Switch "dotted" to "checkered" in the part of the records that opens with the line containing "The width and height of the screenshot is (1384, 868)." and closes with the line containing "click(17, 176)", leaving all else unchanged. Return only those lines.

• • • • •

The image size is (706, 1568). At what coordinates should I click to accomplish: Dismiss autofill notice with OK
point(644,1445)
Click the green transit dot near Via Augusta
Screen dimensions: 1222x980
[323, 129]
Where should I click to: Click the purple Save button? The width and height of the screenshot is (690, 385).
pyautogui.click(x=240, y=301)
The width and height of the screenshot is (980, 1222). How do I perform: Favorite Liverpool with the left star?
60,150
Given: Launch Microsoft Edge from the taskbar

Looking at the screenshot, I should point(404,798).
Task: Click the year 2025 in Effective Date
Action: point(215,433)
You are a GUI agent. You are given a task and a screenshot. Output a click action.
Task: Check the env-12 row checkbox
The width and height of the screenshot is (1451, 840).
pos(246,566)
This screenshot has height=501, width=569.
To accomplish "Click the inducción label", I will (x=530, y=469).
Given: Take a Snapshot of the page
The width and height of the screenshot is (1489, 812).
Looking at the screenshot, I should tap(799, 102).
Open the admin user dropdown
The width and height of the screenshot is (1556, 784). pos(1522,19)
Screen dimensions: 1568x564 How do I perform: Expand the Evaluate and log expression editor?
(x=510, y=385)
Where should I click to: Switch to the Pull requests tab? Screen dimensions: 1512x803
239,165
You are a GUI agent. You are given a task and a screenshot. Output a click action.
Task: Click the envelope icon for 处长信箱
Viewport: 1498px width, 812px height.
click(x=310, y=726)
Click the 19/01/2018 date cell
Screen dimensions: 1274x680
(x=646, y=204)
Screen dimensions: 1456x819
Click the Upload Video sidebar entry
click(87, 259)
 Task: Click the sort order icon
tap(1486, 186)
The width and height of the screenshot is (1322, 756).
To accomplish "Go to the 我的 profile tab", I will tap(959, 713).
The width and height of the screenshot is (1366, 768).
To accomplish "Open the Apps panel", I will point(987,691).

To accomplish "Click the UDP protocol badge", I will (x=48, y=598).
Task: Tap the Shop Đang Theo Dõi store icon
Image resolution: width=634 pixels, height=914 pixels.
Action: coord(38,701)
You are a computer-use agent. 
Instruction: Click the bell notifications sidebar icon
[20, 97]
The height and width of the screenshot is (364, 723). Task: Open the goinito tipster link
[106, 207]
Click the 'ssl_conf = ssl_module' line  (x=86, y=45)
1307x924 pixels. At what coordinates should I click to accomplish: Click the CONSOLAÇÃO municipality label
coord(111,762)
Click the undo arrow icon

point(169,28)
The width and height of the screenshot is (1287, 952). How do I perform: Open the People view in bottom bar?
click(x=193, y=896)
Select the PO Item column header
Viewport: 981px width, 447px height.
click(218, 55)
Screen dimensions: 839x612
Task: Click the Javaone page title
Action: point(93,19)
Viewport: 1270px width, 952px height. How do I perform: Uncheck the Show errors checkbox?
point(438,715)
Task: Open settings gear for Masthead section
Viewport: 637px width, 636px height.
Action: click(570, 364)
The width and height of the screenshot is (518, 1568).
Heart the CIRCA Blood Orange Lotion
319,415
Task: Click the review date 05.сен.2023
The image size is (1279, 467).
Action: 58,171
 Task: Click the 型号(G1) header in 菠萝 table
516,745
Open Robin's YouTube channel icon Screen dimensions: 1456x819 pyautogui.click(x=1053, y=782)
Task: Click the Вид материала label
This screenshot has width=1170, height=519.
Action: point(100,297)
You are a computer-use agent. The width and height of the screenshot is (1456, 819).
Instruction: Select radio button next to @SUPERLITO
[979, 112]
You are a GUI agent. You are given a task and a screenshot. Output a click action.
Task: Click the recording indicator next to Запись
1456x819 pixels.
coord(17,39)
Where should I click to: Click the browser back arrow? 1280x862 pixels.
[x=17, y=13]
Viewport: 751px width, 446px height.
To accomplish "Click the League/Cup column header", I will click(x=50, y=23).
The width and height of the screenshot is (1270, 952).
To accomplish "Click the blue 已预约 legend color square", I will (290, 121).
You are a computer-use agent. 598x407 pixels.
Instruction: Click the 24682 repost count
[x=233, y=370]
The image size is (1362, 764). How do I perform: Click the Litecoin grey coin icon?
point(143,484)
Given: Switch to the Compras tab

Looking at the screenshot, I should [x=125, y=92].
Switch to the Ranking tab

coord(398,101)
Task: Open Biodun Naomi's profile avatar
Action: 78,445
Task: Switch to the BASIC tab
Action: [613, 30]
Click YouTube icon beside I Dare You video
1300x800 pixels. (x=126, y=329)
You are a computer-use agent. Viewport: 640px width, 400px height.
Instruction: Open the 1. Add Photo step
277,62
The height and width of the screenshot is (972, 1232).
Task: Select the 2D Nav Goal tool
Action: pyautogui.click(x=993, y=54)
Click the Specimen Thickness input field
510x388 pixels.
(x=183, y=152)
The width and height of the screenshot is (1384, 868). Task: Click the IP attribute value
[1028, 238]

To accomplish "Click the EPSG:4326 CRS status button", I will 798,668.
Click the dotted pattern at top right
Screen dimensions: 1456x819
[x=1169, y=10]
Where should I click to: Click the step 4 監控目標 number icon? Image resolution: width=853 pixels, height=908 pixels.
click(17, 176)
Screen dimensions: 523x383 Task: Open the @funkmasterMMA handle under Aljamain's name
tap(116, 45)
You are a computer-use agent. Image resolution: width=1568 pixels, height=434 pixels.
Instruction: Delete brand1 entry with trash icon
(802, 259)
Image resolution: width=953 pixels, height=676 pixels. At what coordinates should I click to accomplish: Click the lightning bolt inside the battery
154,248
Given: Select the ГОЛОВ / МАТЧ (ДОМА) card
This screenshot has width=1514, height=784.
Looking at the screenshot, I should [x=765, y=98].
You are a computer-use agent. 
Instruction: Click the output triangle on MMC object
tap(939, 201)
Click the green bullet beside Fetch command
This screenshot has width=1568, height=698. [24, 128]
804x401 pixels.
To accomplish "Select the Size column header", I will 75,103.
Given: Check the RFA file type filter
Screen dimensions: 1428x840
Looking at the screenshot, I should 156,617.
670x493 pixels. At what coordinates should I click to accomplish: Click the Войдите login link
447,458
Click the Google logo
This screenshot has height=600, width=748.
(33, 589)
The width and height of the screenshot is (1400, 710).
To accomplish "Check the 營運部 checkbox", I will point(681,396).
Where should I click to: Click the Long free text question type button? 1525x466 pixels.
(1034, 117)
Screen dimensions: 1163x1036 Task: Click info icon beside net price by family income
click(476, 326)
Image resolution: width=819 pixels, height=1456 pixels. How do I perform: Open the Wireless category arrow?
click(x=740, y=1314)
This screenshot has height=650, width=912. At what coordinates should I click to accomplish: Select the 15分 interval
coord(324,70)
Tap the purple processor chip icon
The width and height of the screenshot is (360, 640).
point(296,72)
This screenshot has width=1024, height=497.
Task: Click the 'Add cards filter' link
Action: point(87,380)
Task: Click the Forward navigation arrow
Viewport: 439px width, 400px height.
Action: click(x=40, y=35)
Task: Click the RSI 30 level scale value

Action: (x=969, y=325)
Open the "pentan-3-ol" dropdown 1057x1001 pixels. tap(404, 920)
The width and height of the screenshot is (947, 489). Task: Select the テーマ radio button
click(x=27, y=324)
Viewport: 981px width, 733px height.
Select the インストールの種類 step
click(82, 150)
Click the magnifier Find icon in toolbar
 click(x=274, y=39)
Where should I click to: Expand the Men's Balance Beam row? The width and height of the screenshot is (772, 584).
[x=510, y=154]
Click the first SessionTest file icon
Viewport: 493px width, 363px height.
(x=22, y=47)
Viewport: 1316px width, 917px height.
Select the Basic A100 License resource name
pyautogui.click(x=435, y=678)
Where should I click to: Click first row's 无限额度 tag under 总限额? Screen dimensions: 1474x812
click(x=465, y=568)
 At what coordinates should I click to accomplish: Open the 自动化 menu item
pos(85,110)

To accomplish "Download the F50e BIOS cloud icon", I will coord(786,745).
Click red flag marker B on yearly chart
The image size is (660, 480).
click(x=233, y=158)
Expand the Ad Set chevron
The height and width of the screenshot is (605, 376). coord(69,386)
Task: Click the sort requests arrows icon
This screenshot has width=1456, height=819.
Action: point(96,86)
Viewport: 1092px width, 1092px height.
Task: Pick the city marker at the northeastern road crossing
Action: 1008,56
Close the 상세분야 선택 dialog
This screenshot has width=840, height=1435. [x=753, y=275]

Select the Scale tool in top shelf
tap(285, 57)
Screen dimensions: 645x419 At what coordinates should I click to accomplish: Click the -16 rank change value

• • • • •

» **Solution to this exercise**
The width and height of the screenshot is (1384, 868). Task: Click the IP attribute value
[1028, 238]

To accomplish "Click the EPSG:4326 CRS status button", I will 798,668.
Click the checkered pattern at top right
Screen dimensions: 1456x819
[x=1169, y=10]
Where should I click to: Click the step 4 監控目標 number icon? Image resolution: width=853 pixels, height=908 pixels.
click(17, 176)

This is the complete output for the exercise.